The agency moved the deadline to April 15 from March 1 because credit unions already face a March 9 deadline for commenting on the proposed corporate credit union rule.
As of Feb. 10, the Missouri Credit Union Association was the only organization to file a comment letter on the charter rule.
Association President/CEO Roshara Holub wrote that the proposed rule's definitions of what constitutes a geographic area would exclude Missouri's two biggest cities-Kansas City and St. Louis-from being considered hubs for purposes of granting a community charter. She added that the proposed limit of 100,000 residents for a population area to be classified as "rural" is too low and should be expanded to 300,0000.
In addition, she urged the agency not to base its decision on whether a community is underserved on the basis of calculating whether there is a "concentration of [financial institution] facilities." She suggested, instead, that the decision should be based on whether "significant consumer economic needs" are being met.
CUNA and NAFCU are both reviewing the rule and have committees looking at the proposed rule and working on the associations' positions on it.
NCUA Chairman Debbie Matz has said the changes will make the application process shorter and less arbitrary. When presenting the rule to the board in November, Deputy General Counsel Michael McKenna predicted that the application process would be reduced from an average of 18 months to a few months.
Under the proposed rule, for purposes of whether to grant a community charter, a well-defined local community would have to have 2.5 million or fewer people and have a core area within the community that contains 50% of the jobs and 33% of the population.
Those criteria would indicate to the agency that individuals in those communities have "sufficient interaction and/or common interests."
Once approved, the NCUA would regularly check to be sure the credit union is following through with its marketing plan to serve the area.
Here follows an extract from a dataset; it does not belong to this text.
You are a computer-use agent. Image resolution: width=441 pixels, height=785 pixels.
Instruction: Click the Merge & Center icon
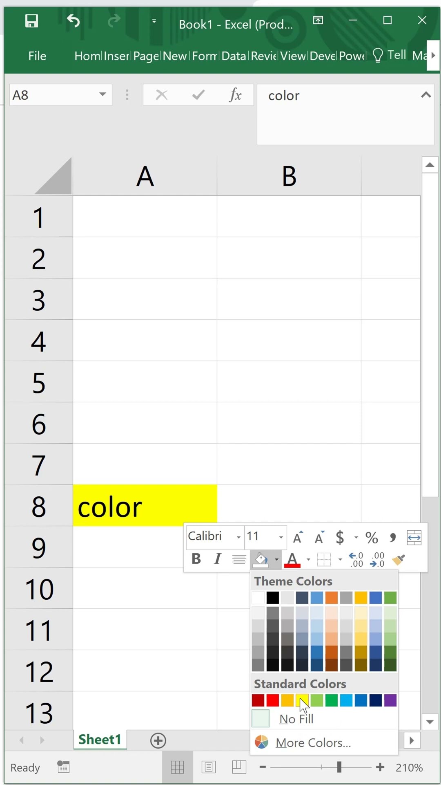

It must file a three-year marketing plan when it applies for the community charter. Holub wrote that the agency should provide additional guidance about the desired contents of those plans.
Hubert Hoosman, president/CEO of Vantage Credit Union in St. Louis, said in an interview that the three-year marketing plan is too long.
"You can't know what market conditions are three years out. There should be more flexibility," he said.
The proposed rule also defines a credit union as "in danger of insolvency," and, therefore, subject to an emergency merger if it has any or all of these criteria: a net worth declining at a rate that will render it insolvent within 24 months or under 2% in 12 months or a net worth that is undercapitalized with no reasonable prospect of becoming adequately capitalized in the next 36 months.